Condamné en première instance en octobre 2025 à trente années de réclusion criminelle pour le meurtre de son épouse Delphine, Cédric Jubillar a opéré un revirement spectaculaire. Deux mois avant son procès devant la cour d’assises d’appel de Toulouse, il a reconnu son implication dans la disparition de sa femme, selon une lettre adressée à son avocat Pierre Debuisson et consultée par La Dépêche du Midi. Ce changement de position, après cinq ans de détention, modifie radicalement la donne judiciaire.

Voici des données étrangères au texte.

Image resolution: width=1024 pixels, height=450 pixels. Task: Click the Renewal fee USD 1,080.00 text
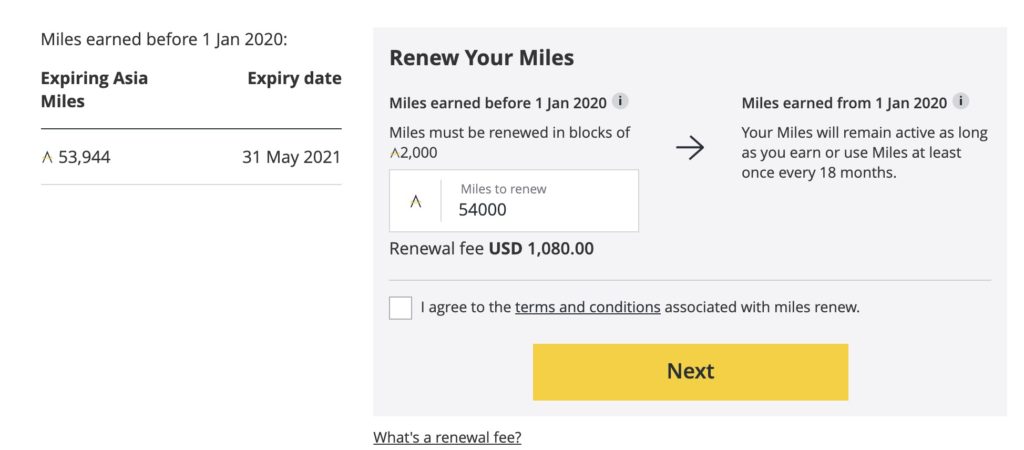pos(491,248)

Un aveu qui bouleverse le calendrier judiciaire
Dans sa lettre, Cédric Jubillar ébauche un récit du déroulement de la soirée fatale, sans livrer tous les détails. Pour Jacques Dallest, ancien magistrat instructeur et ancien procureur de Marseille, interrogé par 20 Minutes, « ces révélations vont sans aucun doute déboucher sur une demande de supplément d’information, vraisemblablement confiée à un juge d’instruction ». Ce dernier devra d’abord entendre le prévenu sur sa version des faits, puis vérifier ces nouvelles informations.
La recherche du corps de Delphine Jubillar
L’enjeu principal reste la localisation du corps de Delphine Jubillar. « Il y aura un transport sur les lieux indiqués par le prévenu, puis l’exhumation du corps », précise Jacques Dallest, auteur de Sur les chemins du crime (Mareuil Editions, 2025). Une autopsie sera diligentée dans la foulée. « L’état de conservation du corps dépendra de la façon dont le prévenu s’en est débarrassé. S’il l’a enterré, déposé ou jeté dans un trou », estime le magistrat.
Un procès en appel repoussé au printemps 2027
Pour Jacques Dallest, il est impossible que le procès en appel se tienne dans les délais prévus. « Le temps de mener les nouvelles investigations et au vu des sessions des assises de Toulouse qui sont déjà pleines, je n’imagine pas que Cédric Jubillar soit jugé en appel avant le printemps prochain, au mieux », prévient-il. En conséquence, le procès pourrait être reporté à 2027.
Une stratégie de défense classique
Selon cet ancien magistrat expérimenté, ces aveux entre deux procès relèvent d’une stratégie de défense classique. « Selon moi, il va plaider les coups mortels et contester l’intention homicide parce qu’il sait que l’autopsie ne donnera rien, déclare Jacques Dallest. Si cette qualification était retenue, cela ferait tomber à vingt ans maximum la peine maximale encourue. » Dans ce cas, la période de sûreté n’est que des deux tiers. En ôtant les sept ans que Cédric Jubillar aura déjà purgés s’il était jugé au printemps 2027, il pourrait demander une remise en liberté en 2033.